» WORK ORDER
Say only how many lines in the entries below contain the word "computer".

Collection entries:

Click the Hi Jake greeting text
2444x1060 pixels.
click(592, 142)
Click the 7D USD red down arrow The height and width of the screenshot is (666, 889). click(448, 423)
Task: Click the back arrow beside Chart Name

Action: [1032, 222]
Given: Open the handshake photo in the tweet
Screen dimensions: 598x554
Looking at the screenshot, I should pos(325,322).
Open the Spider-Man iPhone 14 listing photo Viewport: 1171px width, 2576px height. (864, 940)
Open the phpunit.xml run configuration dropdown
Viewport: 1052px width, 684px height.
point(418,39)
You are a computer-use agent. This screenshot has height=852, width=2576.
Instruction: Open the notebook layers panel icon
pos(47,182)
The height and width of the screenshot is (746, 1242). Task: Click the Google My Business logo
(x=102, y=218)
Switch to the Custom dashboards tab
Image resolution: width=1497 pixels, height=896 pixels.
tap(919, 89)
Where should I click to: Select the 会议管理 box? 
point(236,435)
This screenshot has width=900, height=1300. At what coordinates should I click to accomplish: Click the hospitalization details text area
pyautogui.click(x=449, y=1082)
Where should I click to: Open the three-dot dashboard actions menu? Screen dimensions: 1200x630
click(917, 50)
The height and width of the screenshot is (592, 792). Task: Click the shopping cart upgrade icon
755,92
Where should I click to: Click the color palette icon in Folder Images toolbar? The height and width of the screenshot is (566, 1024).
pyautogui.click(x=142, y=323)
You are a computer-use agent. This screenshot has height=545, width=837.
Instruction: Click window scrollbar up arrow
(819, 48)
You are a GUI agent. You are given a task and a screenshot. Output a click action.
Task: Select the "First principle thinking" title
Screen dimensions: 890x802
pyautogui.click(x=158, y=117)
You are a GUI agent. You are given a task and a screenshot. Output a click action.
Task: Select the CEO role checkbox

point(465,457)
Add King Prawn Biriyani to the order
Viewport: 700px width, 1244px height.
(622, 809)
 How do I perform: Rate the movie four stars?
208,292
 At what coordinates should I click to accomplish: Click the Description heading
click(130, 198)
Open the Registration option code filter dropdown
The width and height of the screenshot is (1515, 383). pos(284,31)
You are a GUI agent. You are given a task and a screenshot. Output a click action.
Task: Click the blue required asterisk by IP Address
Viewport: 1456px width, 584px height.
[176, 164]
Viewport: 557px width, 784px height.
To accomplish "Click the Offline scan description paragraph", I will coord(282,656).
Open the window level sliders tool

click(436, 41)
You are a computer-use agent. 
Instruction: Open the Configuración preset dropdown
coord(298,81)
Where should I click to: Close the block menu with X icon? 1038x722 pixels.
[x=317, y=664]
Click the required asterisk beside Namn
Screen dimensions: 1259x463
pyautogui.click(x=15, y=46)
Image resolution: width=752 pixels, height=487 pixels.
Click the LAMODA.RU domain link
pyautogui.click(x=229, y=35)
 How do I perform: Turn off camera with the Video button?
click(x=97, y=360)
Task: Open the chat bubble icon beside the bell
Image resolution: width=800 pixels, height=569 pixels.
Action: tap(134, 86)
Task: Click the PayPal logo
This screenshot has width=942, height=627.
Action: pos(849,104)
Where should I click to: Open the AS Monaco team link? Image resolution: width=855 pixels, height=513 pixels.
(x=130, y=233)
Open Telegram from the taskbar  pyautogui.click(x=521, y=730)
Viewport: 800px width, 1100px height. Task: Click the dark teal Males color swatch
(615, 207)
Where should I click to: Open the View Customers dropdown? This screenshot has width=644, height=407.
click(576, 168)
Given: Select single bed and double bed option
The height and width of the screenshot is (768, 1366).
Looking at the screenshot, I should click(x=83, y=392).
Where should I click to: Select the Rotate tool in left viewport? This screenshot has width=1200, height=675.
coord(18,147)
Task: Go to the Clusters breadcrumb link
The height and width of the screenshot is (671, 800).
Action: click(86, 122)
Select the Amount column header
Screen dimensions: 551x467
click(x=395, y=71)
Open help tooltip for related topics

» RESPONSE FOR THIS EXERCISE
3